Bei der besuchten Vorstellung wurde die Titelrolle von Melanie Ortner-Stassen gespielt, die die oben genannten Charaktereigenschaften so majestätisch und zugleich liebeswürdig und elegant verkörperte und dabei mit einer erstklassigen Stimme zu überzeugen weiß. An ihrer Seite spielte der bereits aus der Wiener Produktion bekannte David Boyd den multitalentierten Bert, der mal als Straßenkünstler oder Schornsteinfeger auftritt. Er besitzt ein umfassendes komödiantisches Talent, das er gleichermaßen auf seine Spielpartner und auf das Publikum überträgt.Winifred Banks, die Mutter der Kinder, wird hier von Jennifer van Brenk gespielt. Sie überzeugt im Gesang mit einer hervorragenden Stimme, hat allerdings in den Sprechszenen einen kleinen niederländischen Akzent, der an dieser Stelle jedoch charmant wirkt und nicht die Textverständlichkeit leiden lässt. Maik Lohse verkörperte bei der besuchten Vorstellung den Familienvater George Banks. Er schafft es, einerseits die rollenspezifische Strenge und Diszipliniertheit zu leben, aber auch die inneren Konflikte vor allem in der zweiten Hälfte. Überraschend war auch die Darstellung von Petra Welteroth als Haushälterin Mrs. Brill, die zurecht zweimal Szenenapplaus kassierte. Und auch Betty Vermeulen, bekannt als Tanja in “Mamma Mia” oder zuletzt auch Norma Desmond in “Sunset Boulevard”, spielt hier die kleine Rolle der Vogelfrau, schafft es jedoch auch in der kurzen Bühnenzeit das Publikum zu rühren. Die Stars der Vorstellung waren jedoch mit Abstand Zina Strunz und Benedikt Neuhoff in ihren Rollen als Banks-Geschwister. Sie sind nahezu ununterbrochen auf der Bühne präsent, spielen mit einer sehr hohen Spielfreude, haben keine Probleme mit dem – wohlgemerkt – immensen Text und bringen sich so elegant in das Ensemble ein, dass man vor den beiden nur den Hut ziehen kann.
Das Bühnenbild ist opulent, wie man es erwarten würde.
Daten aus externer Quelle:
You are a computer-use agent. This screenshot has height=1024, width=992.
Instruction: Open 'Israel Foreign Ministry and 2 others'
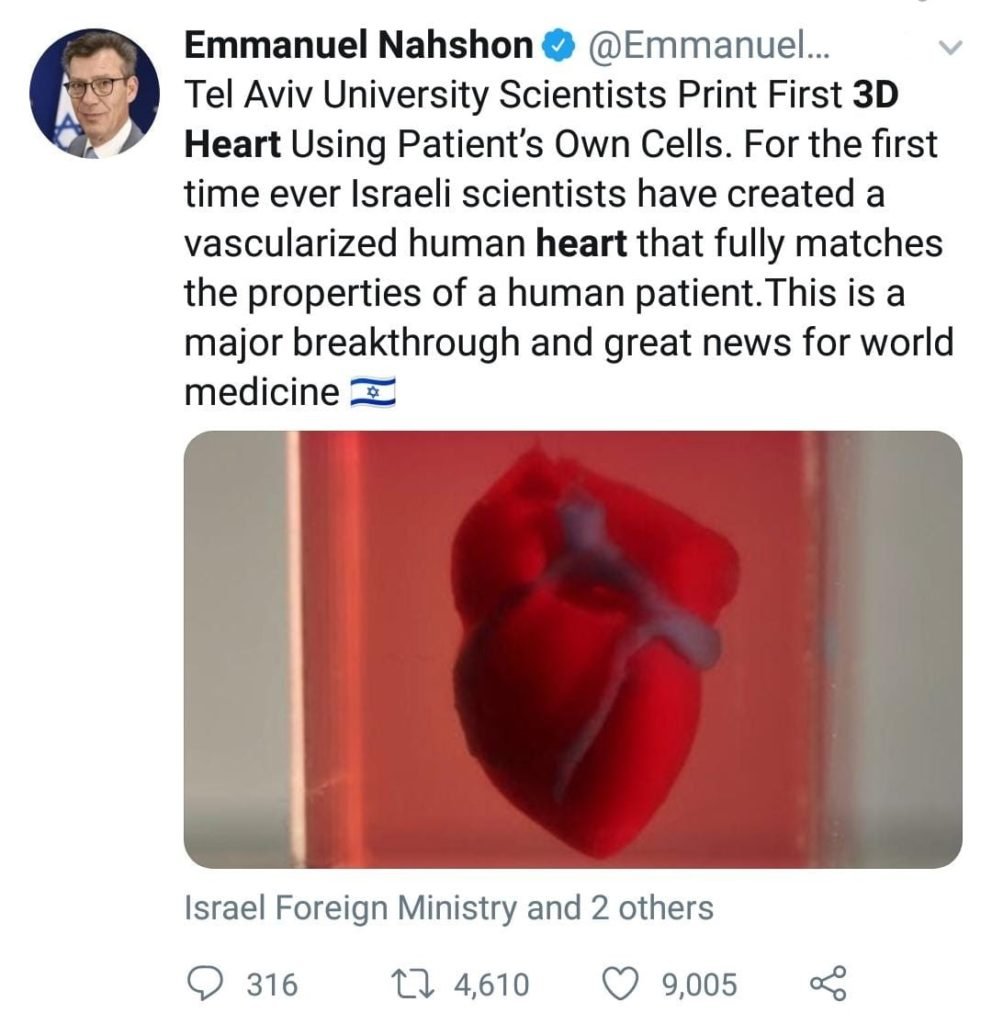449,908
Das Familienanwesen klappt sich aus dem hinteren Bühnenbild heraus, ist fähig sich zu drehen und erlaubt schnelle Szenenwechsel. Nebenschauplätze, wie der Park, Mrs. Corrys Buchstabenladen und die Kathedrale mit der Vogelfrau, sind in wenigen Augenblicken auf der Bühne zu bestaunen und verschwinden zur nächsten Szene wieder souverän.
Und auch wenn das Sounddesign hier wesentlich besser das kleine Orchester kaschieren kann, als im Theater gegenüber in Tanz der Vampire, spürt man dennoch, dass der Klang mit einem erschreckend dünn besetzten Orchestergraben nicht so klingt, wie man es sich wünschen würde und hier – gerade bei dieser rührenden Produktion – so viel Potenzial verpufft.
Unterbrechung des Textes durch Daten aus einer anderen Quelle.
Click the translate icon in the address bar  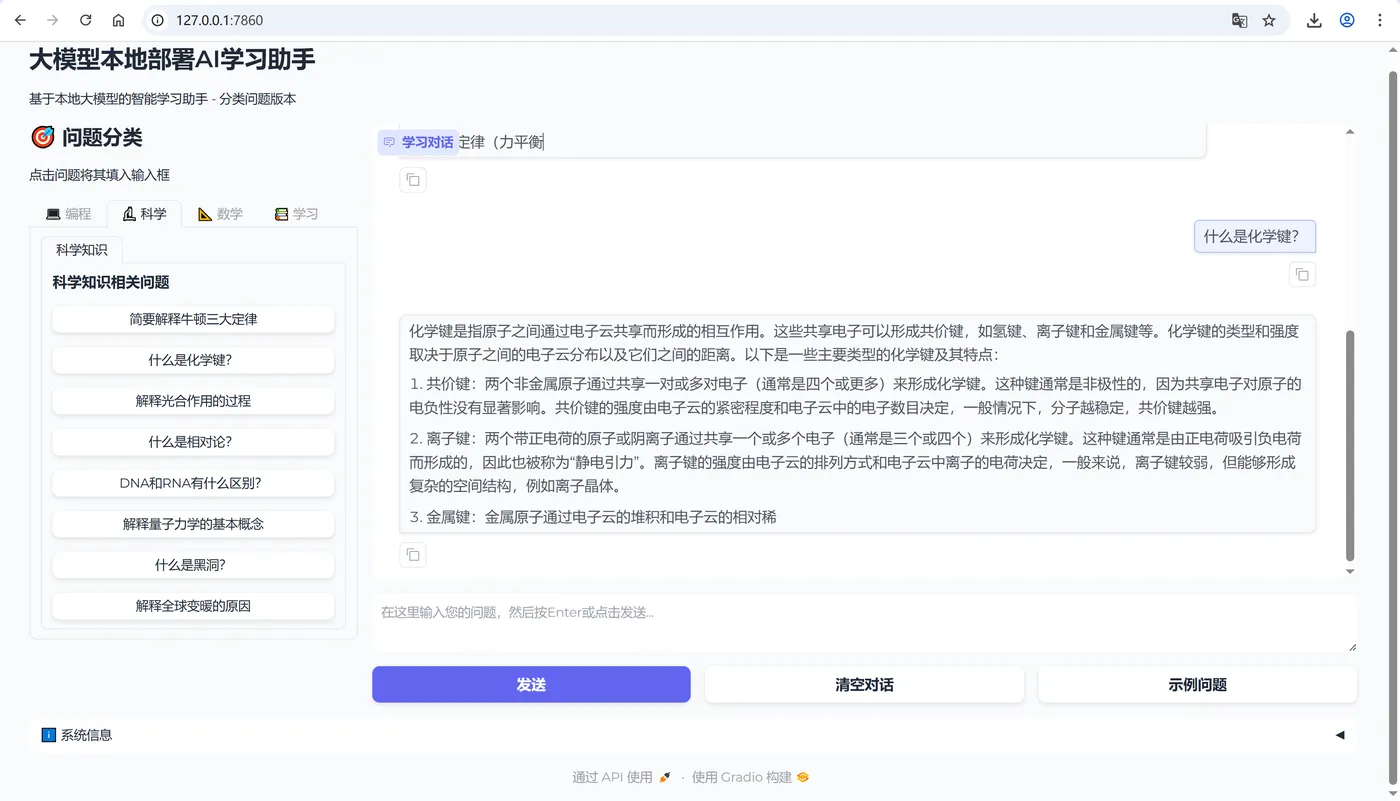tap(1240, 19)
Mary Poppins ist ein Musical, das man ruhigen Gewissens auch mit jüngeren Kindern besuchen kann und durchaus das Potenzial hat, die ganze Familie zu begeistern, da es so viele Kleinigkeiten auf der Bühne zu entdecken gibt und auch Erwachsene zum Nachdenken anregen kann und wirklich noch lange nachwirkende Bilder auf der Bühne erzeugt. Schade ist nur, dass das Orchester so erschreckend klein ist und die Preise nicht wirklich familientauglich sind.